B) ABN is needed when:
- No diagnosis code or description is listed on the requisition.
- ICD9 code does not justify medical necessity.
- Frequency Test(s)
C) In order for an ABN to be considered valid, it must include the following:
- Patient name only
- Test(s) are written on the ABN form in the appropriate column ( "Medicare does not pay for these tests for your condition" or "Medicare does not pay for these tests as often as this")
- The price of the test must also be listed.
- Explain to the patient: "If Medicare denies payment, you will be responsible for payment. If you have any questions you will need to speak to your physician."
- Have the patient read, sign and date the ABN.
- Give the yellow copy to the patient.
- Send the top portion to RML Billing Office.
D) If the patient refuses to sign the ABN, but still wants testing performed:
- Another co-worker needs to be present as a witness.

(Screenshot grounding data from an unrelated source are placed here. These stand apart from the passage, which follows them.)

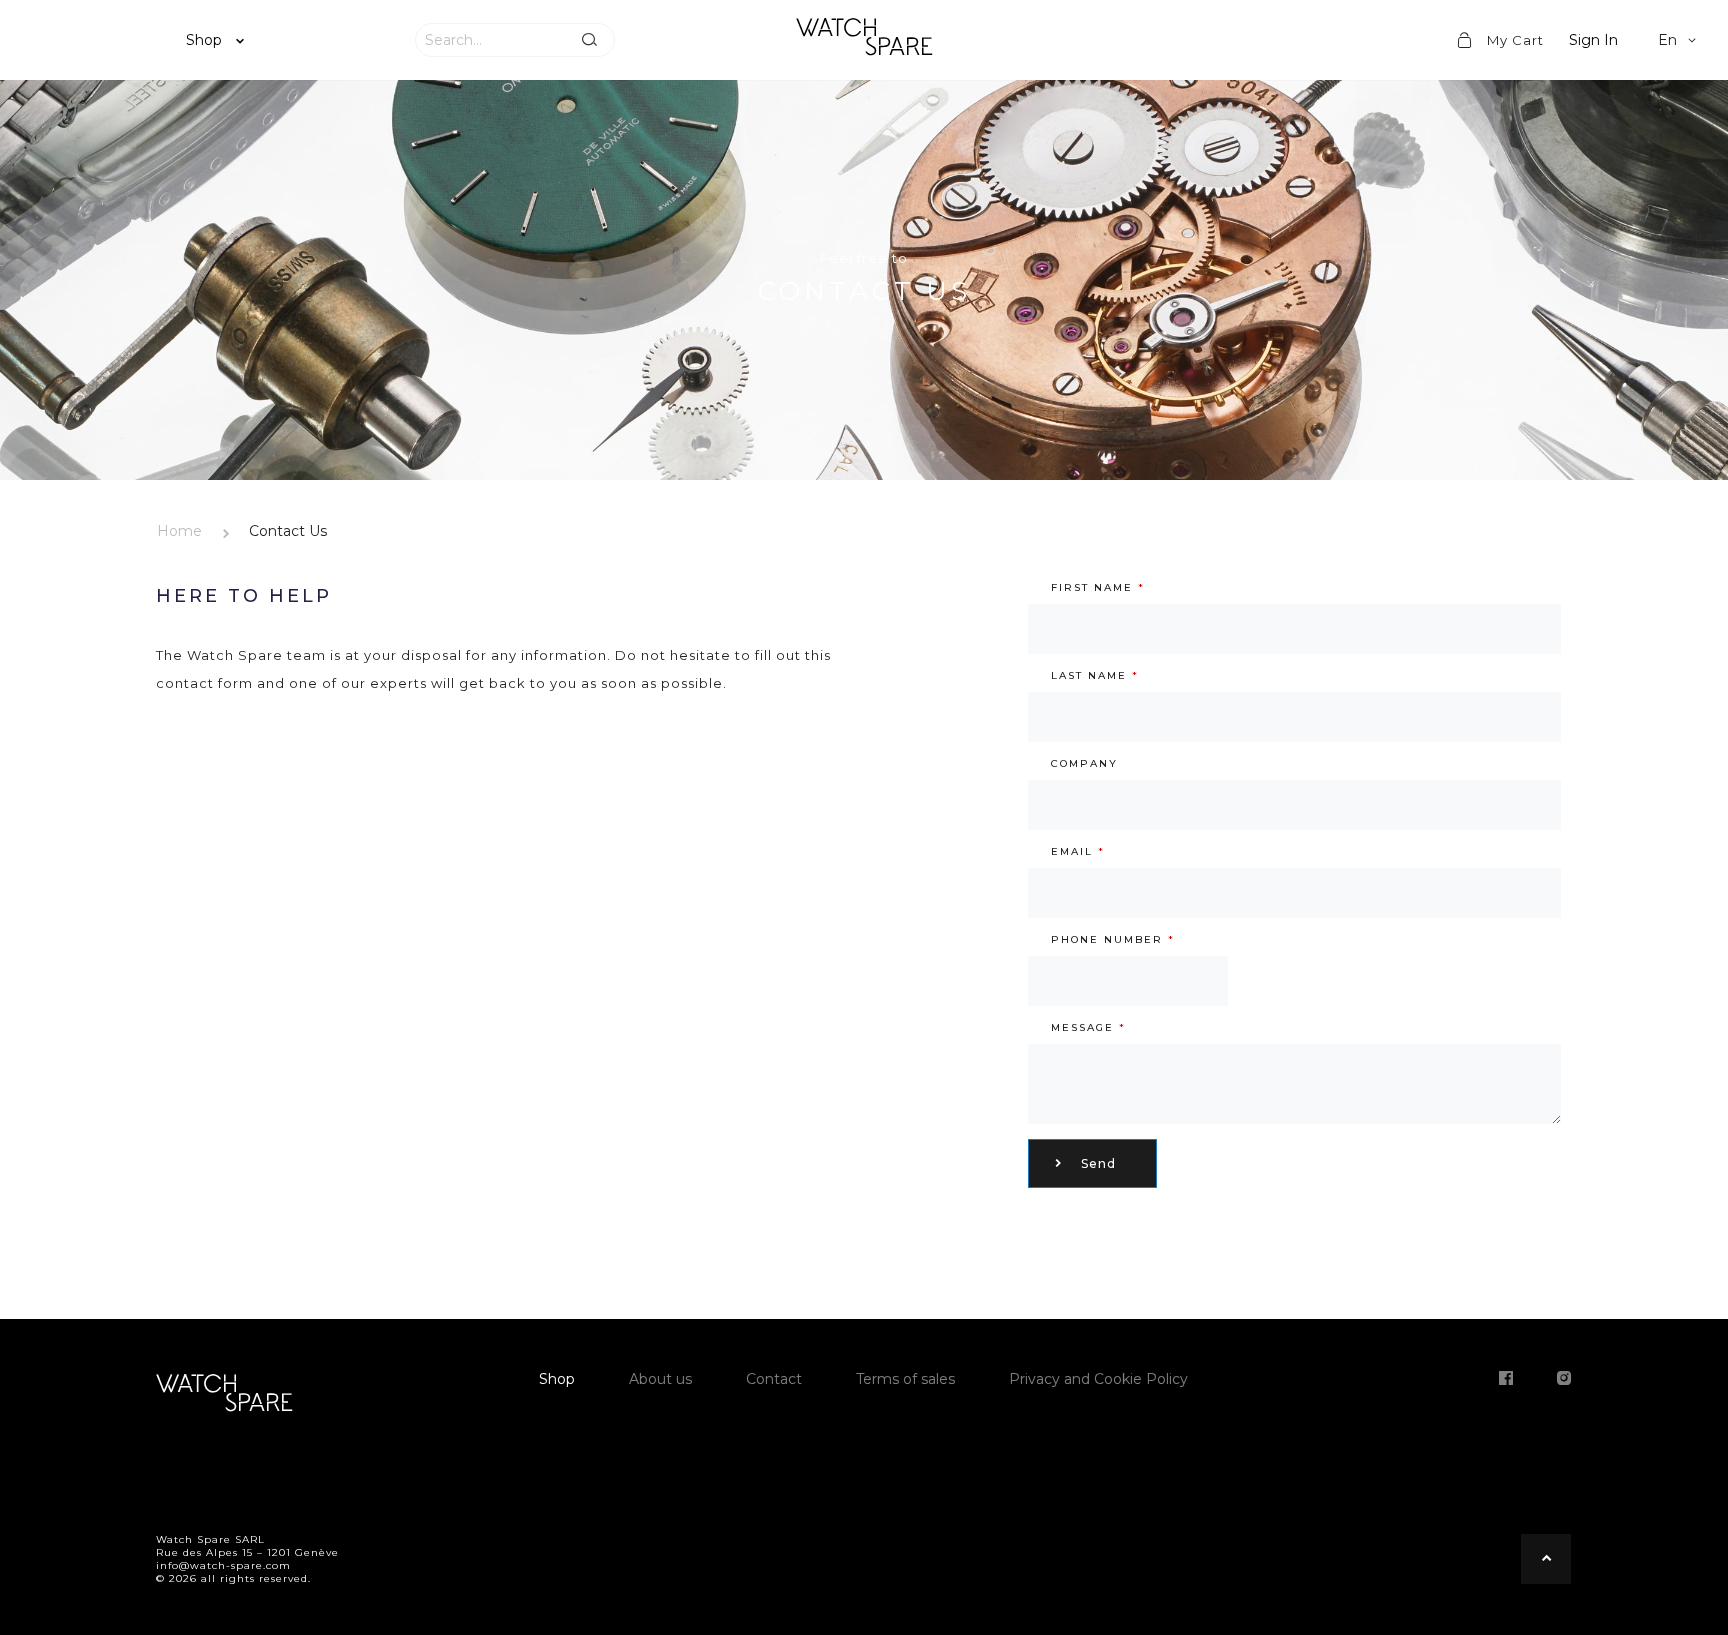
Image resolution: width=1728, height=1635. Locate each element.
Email (1078, 851)
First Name (1098, 587)
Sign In (1593, 40)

- Explain to the patient - "If Medicare denies payment you will be responsible for payment. If you have any questions, you will need to speak to your physician."
- The witness and you need to sign and date the ABN at the bottom of the form.
E) If the patient refuses to have the laboratory test(s) performed, have the patient sign and date the Refusal Area.
- Notify the patient's physician that the patient refused to have laboratory test(s) collected when they were asked to sign the ABN because they did not want to be responsible for payment.
- ICD9 codes are needed for filing any insurance claim. ICD9 codes should be written next to the corresponding test(s).